[GRLUG] NOT LINUX - FCC to vote on net neutrality later today.

Michael Mol mikemol at gmail.com
Tue Dec 21 16:11:25 EST 2010


Which is, of course, what each of the big-name ISPs have wanted to
do...turn their networks into the network-layer equivalent of web
portals. "Why go anywhere else? We have everything you need right here."
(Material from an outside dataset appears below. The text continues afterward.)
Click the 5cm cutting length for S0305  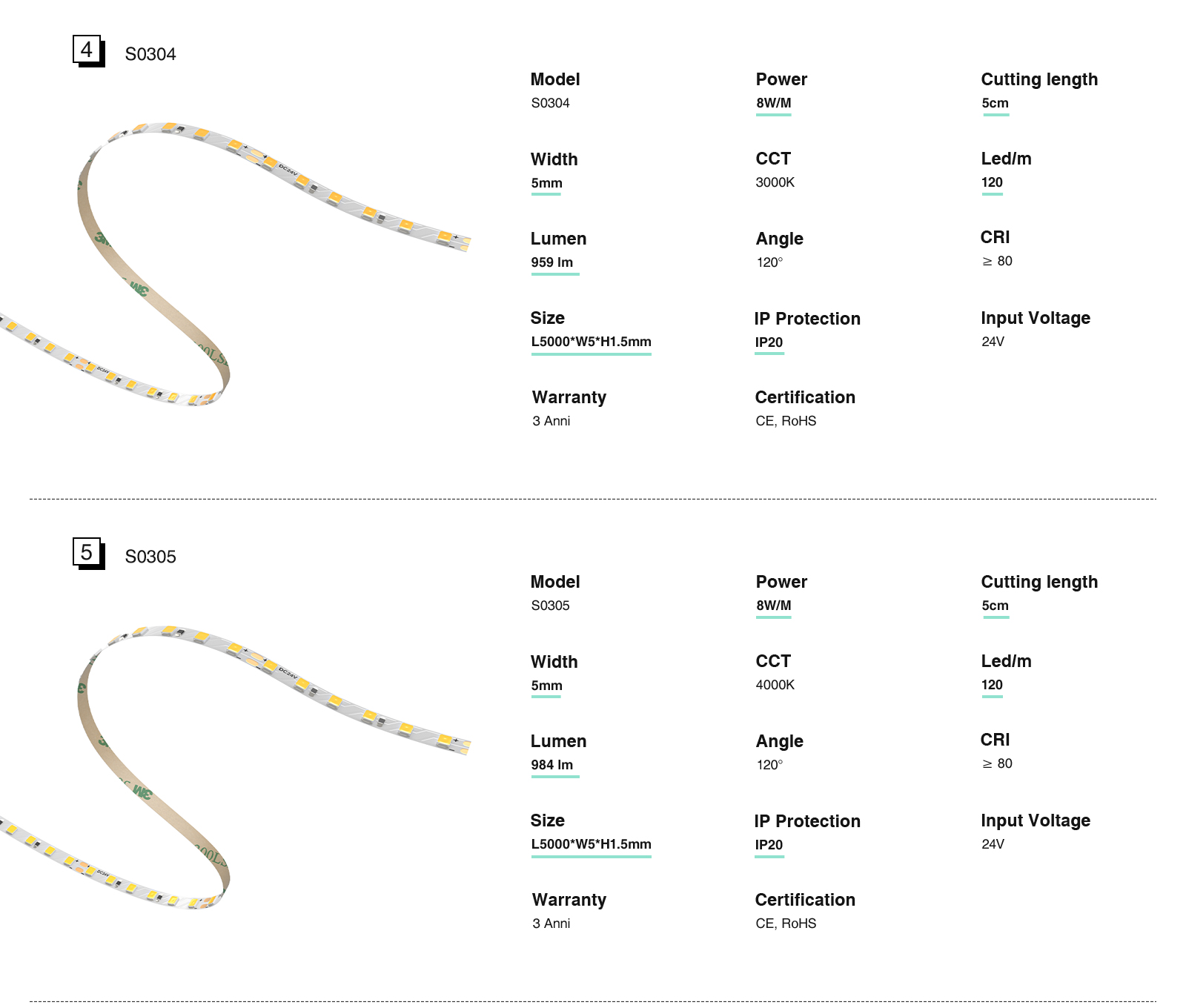tap(995, 606)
On Tue, 2010-12-21 at 16:00 -0500, Clay Ashby wrote:
> We could start our own internet! :p
> 
> --Sent from my android.
> 
> > On Dec 21, 2010 2:13 PM, "Bob Kline" <bob.kline at gmail.com> wrote:
> > 
> > The FCC has spoken.  On behalf of  
> > monopoly provider interests that is: 
> > 
> > 
> > http://www.computerworld.com/s/article/9201918/FCC_approves_compromise_Net_neutrality_rules?taxonomyId=70 
> > 
> > 
> > ** 
> > IDG News Service - The U.S. Federal Communications Commission (FCC),
> > in a historic vote Tuesday, approved network neutrality rules
> > prohibiting broadband providers from blocking customer access to
> > legal Web content, but many consumer groups decried the new
> > regulations as weak and full of loopholes.
> > 
> > The new rules provide fewer protections for mobile broadband
> > subscribers and may lead to a fractured Internet, critics said. The
> > new rules, a compromise championed by FCC Chairman Julius
> > Genachowski, would bar wireline-based broadband providers -- but not
> > mobile broadband providers -- from "unreasonable discrimination"
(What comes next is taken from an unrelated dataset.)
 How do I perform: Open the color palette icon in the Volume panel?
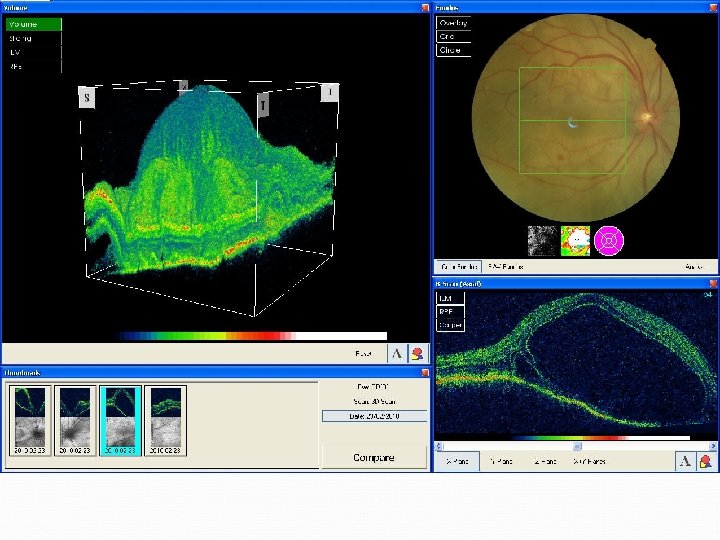click(417, 353)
> > against Web traffic, prompting some consumer groups to call the
> > rules "fake" net neutrality.
> > 
> > Genachowski's plan, approved after more than seven years of debate
> > about whether net neutrality rules are needed, also contains several
> > loopholes for broadband providers, critics said, including an
> > exception for managed services separate from the public Internet.
> > 
> > 
> > ** 
> > 
> > 
> > Standard hack politics.  Clearly monopoly 
> > corporate entities run the Internet now, 
> > and I suspect the rubes will be  
> > squeezed ever harder.  Loopholes. 
> > Exceptions.   
> > 
> > 
> > The day mostly official marks the end of  
> > one Internet.  Everyone will now  
> > have to choose which Internet they 
> > want to be on, and have to figure  
> > out just what the monopoly players 
> > are likely to let through.  Comcast must 
> > be licking its chops about now, as leader 
> > of the forces tinkering with content and 
> > uses.  All hopefully without anyone noticing.   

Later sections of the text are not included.